Collected data
──────

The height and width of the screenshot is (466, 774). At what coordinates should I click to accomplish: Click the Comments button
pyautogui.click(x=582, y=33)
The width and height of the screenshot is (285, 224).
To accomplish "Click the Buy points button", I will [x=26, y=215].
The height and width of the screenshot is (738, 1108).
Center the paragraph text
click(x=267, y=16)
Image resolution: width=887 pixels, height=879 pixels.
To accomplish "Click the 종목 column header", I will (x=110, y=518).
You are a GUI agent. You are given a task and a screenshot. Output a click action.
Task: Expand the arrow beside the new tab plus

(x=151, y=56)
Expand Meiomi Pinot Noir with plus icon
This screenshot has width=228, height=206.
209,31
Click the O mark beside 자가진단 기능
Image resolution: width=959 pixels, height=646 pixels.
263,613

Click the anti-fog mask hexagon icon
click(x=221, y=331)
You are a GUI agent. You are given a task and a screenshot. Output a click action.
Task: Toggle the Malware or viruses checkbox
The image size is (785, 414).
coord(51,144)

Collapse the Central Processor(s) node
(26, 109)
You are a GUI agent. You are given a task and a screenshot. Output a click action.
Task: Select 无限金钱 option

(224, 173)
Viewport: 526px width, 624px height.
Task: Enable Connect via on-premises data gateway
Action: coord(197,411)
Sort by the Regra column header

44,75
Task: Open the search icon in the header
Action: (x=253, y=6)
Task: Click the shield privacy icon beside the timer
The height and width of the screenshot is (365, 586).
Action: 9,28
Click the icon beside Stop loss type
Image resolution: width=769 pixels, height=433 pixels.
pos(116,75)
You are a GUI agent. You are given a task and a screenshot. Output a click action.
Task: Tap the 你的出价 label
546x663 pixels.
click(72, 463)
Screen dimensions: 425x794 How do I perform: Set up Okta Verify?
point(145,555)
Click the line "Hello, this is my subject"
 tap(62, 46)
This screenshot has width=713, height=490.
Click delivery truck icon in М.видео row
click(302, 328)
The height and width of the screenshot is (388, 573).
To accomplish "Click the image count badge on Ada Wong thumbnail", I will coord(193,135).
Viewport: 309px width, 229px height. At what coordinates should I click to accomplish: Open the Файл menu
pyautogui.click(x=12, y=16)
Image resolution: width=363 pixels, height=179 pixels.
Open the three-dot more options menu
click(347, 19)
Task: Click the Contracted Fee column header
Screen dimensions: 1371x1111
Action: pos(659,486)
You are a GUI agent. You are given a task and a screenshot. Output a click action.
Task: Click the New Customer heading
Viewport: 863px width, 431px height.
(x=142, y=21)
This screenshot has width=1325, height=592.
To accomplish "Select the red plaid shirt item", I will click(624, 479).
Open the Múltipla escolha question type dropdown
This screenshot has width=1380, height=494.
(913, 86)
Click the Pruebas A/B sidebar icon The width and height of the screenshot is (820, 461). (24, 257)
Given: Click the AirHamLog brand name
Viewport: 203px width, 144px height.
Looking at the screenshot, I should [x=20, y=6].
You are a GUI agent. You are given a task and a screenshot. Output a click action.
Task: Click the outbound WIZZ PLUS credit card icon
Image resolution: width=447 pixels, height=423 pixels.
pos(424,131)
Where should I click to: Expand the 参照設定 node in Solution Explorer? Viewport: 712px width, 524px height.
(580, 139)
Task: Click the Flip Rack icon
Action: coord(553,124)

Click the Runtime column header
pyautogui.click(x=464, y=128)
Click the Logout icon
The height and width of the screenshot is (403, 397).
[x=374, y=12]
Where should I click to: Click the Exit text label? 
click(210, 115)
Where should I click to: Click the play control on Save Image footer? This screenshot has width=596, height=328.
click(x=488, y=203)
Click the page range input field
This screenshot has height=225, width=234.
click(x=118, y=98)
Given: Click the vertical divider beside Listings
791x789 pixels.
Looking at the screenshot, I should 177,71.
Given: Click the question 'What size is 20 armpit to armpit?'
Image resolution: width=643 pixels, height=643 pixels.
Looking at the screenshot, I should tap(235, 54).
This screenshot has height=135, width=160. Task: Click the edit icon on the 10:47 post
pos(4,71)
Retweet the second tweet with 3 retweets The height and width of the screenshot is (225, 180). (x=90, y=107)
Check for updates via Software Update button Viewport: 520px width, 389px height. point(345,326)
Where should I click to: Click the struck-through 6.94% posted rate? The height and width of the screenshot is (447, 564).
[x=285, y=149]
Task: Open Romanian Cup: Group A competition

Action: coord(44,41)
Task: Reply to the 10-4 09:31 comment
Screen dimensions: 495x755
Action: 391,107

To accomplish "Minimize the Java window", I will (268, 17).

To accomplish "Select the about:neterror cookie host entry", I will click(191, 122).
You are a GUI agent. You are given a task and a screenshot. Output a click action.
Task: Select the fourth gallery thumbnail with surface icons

──────

**Task**
An exact repeat of all the entries above is required.

**Reply to the exercise**
The height and width of the screenshot is (466, 774). At what coordinates should I click to accomplish: Click the Comments button
pyautogui.click(x=582, y=33)
The width and height of the screenshot is (285, 224).
To accomplish "Click the Buy points button", I will [x=26, y=215].
The height and width of the screenshot is (738, 1108).
Center the paragraph text
click(x=267, y=16)
Image resolution: width=887 pixels, height=879 pixels.
To accomplish "Click the 종목 column header", I will (x=110, y=518).
You are a GUI agent. You are given a task and a screenshot. Output a click action.
Task: Expand the arrow beside the new tab plus

(x=151, y=56)
Expand Meiomi Pinot Noir with plus icon
This screenshot has width=228, height=206.
209,31
Click the O mark beside 자가진단 기능
Image resolution: width=959 pixels, height=646 pixels.
263,613

Click the anti-fog mask hexagon icon
click(x=221, y=331)
You are a GUI agent. You are given a task and a screenshot. Output a click action.
Task: Toggle the Malware or viruses checkbox
The image size is (785, 414).
coord(51,144)

Collapse the Central Processor(s) node
(26, 109)
You are a GUI agent. You are given a task and a screenshot. Output a click action.
Task: Select 无限金钱 option

(224, 173)
Viewport: 526px width, 624px height.
Task: Enable Connect via on-premises data gateway
Action: coord(197,411)
Sort by the Regra column header

44,75
Task: Open the search icon in the header
Action: (x=253, y=6)
Task: Click the shield privacy icon beside the timer
The height and width of the screenshot is (365, 586).
Action: 9,28
Click the icon beside Stop loss type
Image resolution: width=769 pixels, height=433 pixels.
pos(116,75)
You are a GUI agent. You are given a task and a screenshot. Output a click action.
Task: Tap the 你的出价 label
546x663 pixels.
click(72, 463)
Screen dimensions: 425x794 How do I perform: Set up Okta Verify?
point(145,555)
Click the line "Hello, this is my subject"
 tap(62, 46)
This screenshot has width=713, height=490.
Click delivery truck icon in М.видео row
click(302, 328)
The height and width of the screenshot is (388, 573).
To accomplish "Click the image count badge on Ada Wong thumbnail", I will coord(193,135).
Viewport: 309px width, 229px height. At what coordinates should I click to accomplish: Open the Файл menu
pyautogui.click(x=12, y=16)
Image resolution: width=363 pixels, height=179 pixels.
Open the three-dot more options menu
click(347, 19)
Task: Click the Contracted Fee column header
Screen dimensions: 1371x1111
Action: pos(659,486)
You are a GUI agent. You are given a task and a screenshot. Output a click action.
Task: Click the New Customer heading
Viewport: 863px width, 431px height.
(x=142, y=21)
This screenshot has width=1325, height=592.
To accomplish "Select the red plaid shirt item", I will click(624, 479).
Open the Múltipla escolha question type dropdown
This screenshot has width=1380, height=494.
(913, 86)
Click the Pruebas A/B sidebar icon The width and height of the screenshot is (820, 461). (24, 257)
Given: Click the AirHamLog brand name
Viewport: 203px width, 144px height.
Looking at the screenshot, I should [x=20, y=6].
You are a GUI agent. You are given a task and a screenshot. Output a click action.
Task: Click the outbound WIZZ PLUS credit card icon
Image resolution: width=447 pixels, height=423 pixels.
pos(424,131)
Where should I click to: Expand the 参照設定 node in Solution Explorer? Viewport: 712px width, 524px height.
(580, 139)
Task: Click the Flip Rack icon
Action: coord(553,124)

Click the Runtime column header
pyautogui.click(x=464, y=128)
Click the Logout icon
The height and width of the screenshot is (403, 397).
[x=374, y=12]
Where should I click to: Click the Exit text label? 
click(210, 115)
Where should I click to: Click the play control on Save Image footer? This screenshot has width=596, height=328.
click(x=488, y=203)
Click the page range input field
This screenshot has height=225, width=234.
click(x=118, y=98)
Given: Click the vertical divider beside Listings
791x789 pixels.
Looking at the screenshot, I should 177,71.
Given: Click the question 'What size is 20 armpit to armpit?'
Image resolution: width=643 pixels, height=643 pixels.
Looking at the screenshot, I should tap(235, 54).
This screenshot has height=135, width=160. Task: Click the edit icon on the 10:47 post
pos(4,71)
Retweet the second tweet with 3 retweets The height and width of the screenshot is (225, 180). (x=90, y=107)
Check for updates via Software Update button Viewport: 520px width, 389px height. point(345,326)
Where should I click to: Click the struck-through 6.94% posted rate? The height and width of the screenshot is (447, 564).
[x=285, y=149]
Task: Open Romanian Cup: Group A competition

Action: coord(44,41)
Task: Reply to the 10-4 09:31 comment
Screen dimensions: 495x755
Action: 391,107

To accomplish "Minimize the Java window", I will (268, 17).

To accomplish "Select the about:neterror cookie host entry", I will click(191, 122).
You are a GUI agent. You are given a task and a screenshot. Output a click action.
Task: Select the fourth gallery thumbnail with surface icons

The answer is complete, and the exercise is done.